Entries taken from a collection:
┌──

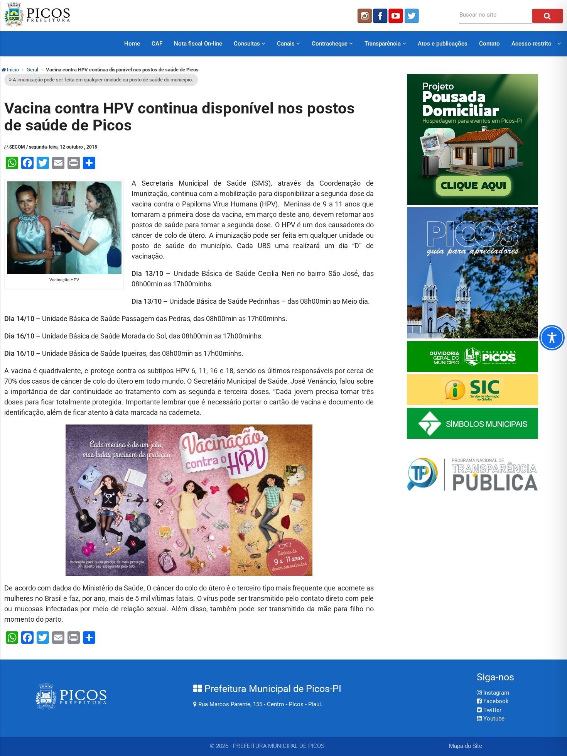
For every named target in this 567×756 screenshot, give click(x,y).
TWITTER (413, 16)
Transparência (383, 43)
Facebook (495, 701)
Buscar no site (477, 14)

└──
┌──

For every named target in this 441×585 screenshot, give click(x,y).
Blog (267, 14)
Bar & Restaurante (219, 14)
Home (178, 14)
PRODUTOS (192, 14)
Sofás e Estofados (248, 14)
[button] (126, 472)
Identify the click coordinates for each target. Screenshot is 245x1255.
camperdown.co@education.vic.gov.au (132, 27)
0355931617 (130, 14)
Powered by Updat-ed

└──

Give everything from the line containing "Sofás e Estofados (248, 14)" down to the line containing "Powered by Updat-ed", both included, as a JSON list of strings with one string per line and blank lines omitted.

RESULT BELOW »
[
  "Sofás e Estofados (248, 14)",
  "[button] (126, 472)",
  "Identify the click coordinates for each target. Screenshot is 245x1255.",
  "camperdown.co@education.vic.gov.au (132, 27)",
  "0355931617 (130, 14)",
  "Powered by Updat-ed"
]